Audio(xrec, rate=fs)

## Part 2: Visual Mic Application

This technique was developed as part of the [Visual Mic](https://github.com/joeljose/Visual-Mic) project, which extracts audio from high-speed video of vibrating surfaces. The recovered audio signal is extremely noisy because the vibrations captured by the camera are tiny.

The signal has a native sample rate of only 2200 Hz (limited by the camera frame rate), meaning all signal content is below 1100 Hz. We process at this native rate so the STFT covers exactly 0–1100 Hz and the signal fills the entire spectrogram, giving the morphological operations a much better image to work with. We resample to 8000 Hz only for audio playback in the browser.

### Downloading the Audio

In [None]:
import os
import urllib.request

wav_url = "https://github.com/joeljose/assets/raw/master/audio_denoising/visualmic.wav"
wav_path = "visualmic.wav"

if not os.path.exists(wav_path):
    print("Downloading visualmic.wav ...")
    urllib.request.urlretrieve(wav_url, wav_path)
    print("Done.")
else:
    print("visualmic.wav already exists, skipping download.")

### Loading and Inspecting the Signal

Let's load the audio file at its native sample rate, print its properties, and plot the waveform.

In [None]:
noisy_signal, fs_wav = librosa.load("visualmic.wav", sr=None)

n = len(noisy_signal)
dt = 1 / fs_wav
tot_time = np.floor(n * dt)
print(f'Total playback time :{tot_time} seconds')
print(f'Total no. of samples :{n}')
print(f'Sampling frequency :{fs_wav} Hz')


t = np.arange(0, tot_time, dt)

# Plot the signal 

draw_timeseries(noisy_signal, t)

Let's hear it.
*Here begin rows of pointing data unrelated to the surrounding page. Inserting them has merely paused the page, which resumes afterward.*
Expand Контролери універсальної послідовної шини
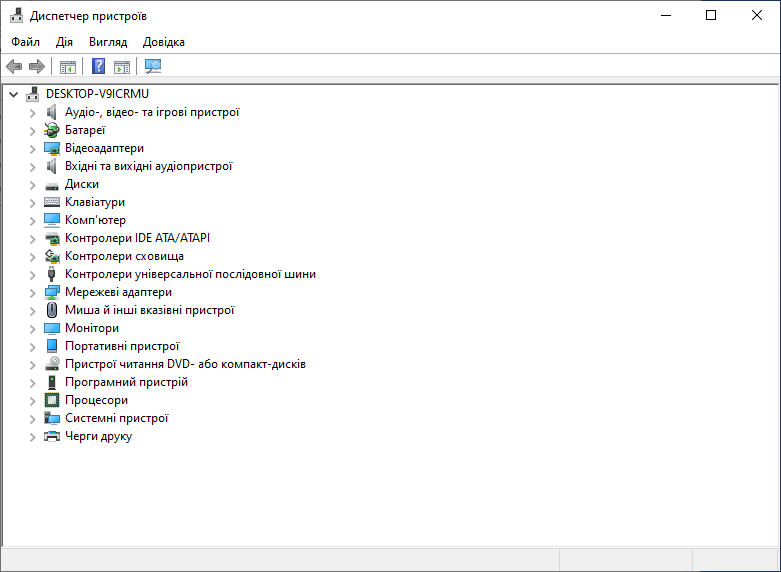The height and width of the screenshot is (572, 781). click(x=32, y=274)
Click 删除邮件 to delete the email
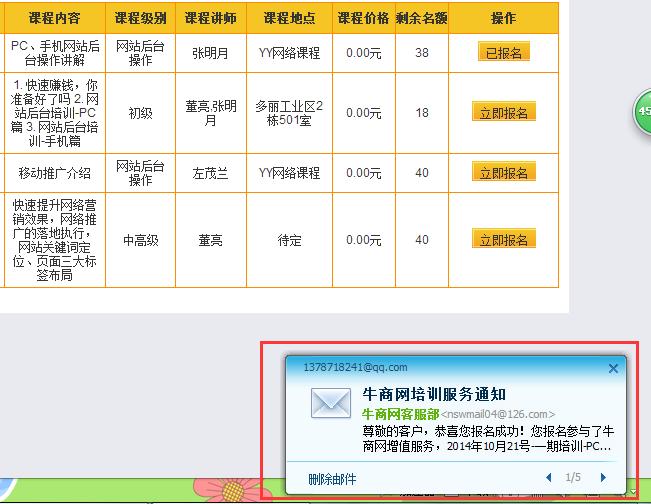The height and width of the screenshot is (504, 651). (332, 479)
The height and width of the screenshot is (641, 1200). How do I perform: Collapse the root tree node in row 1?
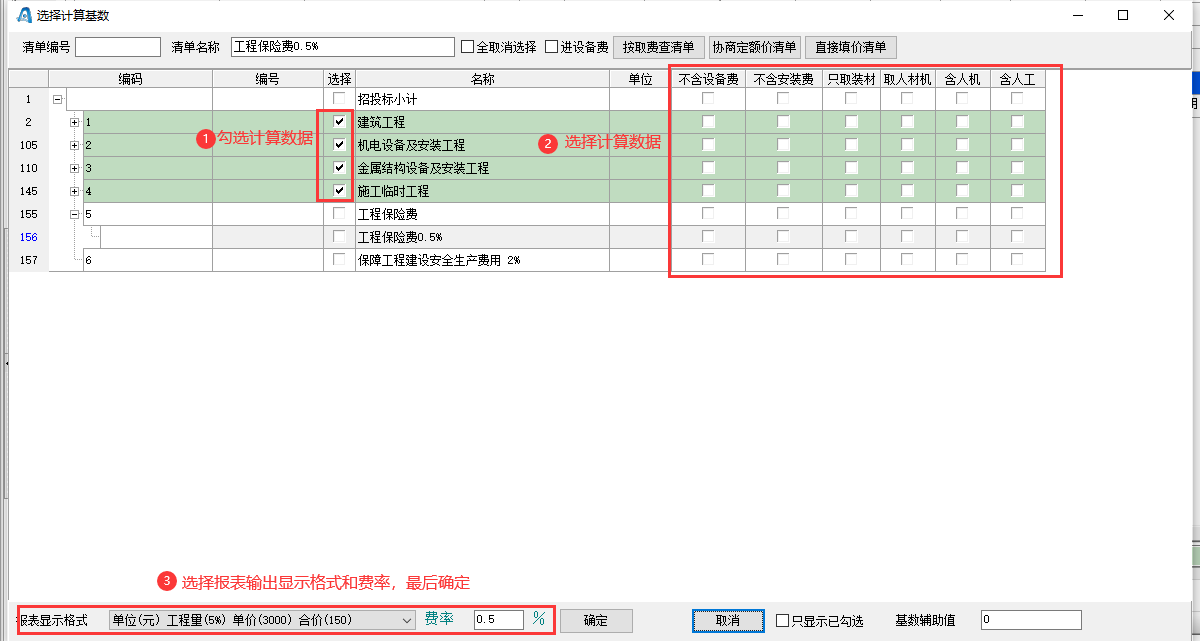click(x=57, y=99)
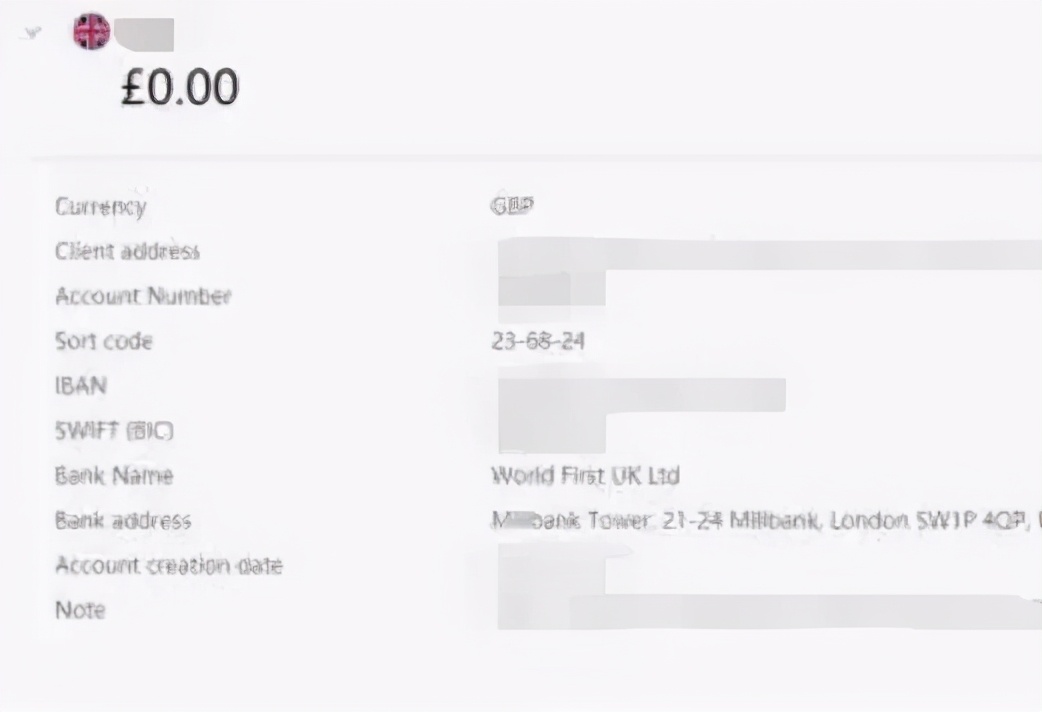This screenshot has height=712, width=1042.
Task: Click the Bank Name label
Action: 114,476
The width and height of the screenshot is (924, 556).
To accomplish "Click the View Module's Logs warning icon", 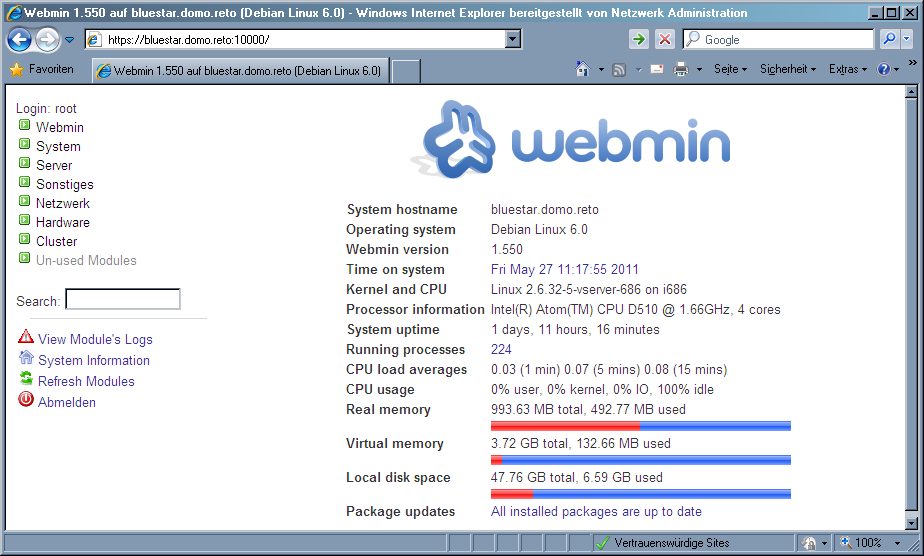I will (x=26, y=338).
The native 2200 Hz rate is too low for browser playback, so we resample to 8000 Hz:

In [None]:
PLAYBACK_SR = 8000
Audio(librosa.resample(noisy_signal, orig_sr=fs_wav, target_sr=PLAYBACK_SR), rate=PLAYBACK_SR)

### Spectrogram

Since we loaded at the native 2200 Hz sample rate, the STFT covers 0–1100 Hz and the signal fills the entire spectrogram.

In [None]:
nperseg = 512

freq, ti, Zxx = signal.stft(noisy_signal, fs=fs_wav, nperseg=nperseg)

draw_spectrogram(ti, freq, np.abs(Zxx), 'noisy signal obtained from visual mic')

### Applying Morphological Denoising

With the signal filling the full spectrogram, the morphological operations can effectively distinguish signal from noise.

In [None]:
Rxx = morph_denoise(Zxx, threshold=20, amp=10)

### Recovered Spectrogram

In [None]:
draw_spectrogram(ti, freq, np.abs(Rxx), 'recovered signal from visual mic')

### Reconstruction

Let's reconstruct the denoised audio using the inverse STFT and resample for playback.

In [None]:
_, xrec = signal.istft(Rxx, fs_wav)
Audio(librosa.resample(xrec, orig_sr=fs_wav, target_sr=PLAYBACK_SR), rate=PLAYBACK_SR)

The reconstructed audio is a much clearer version of "Mary Had a Little Lamb."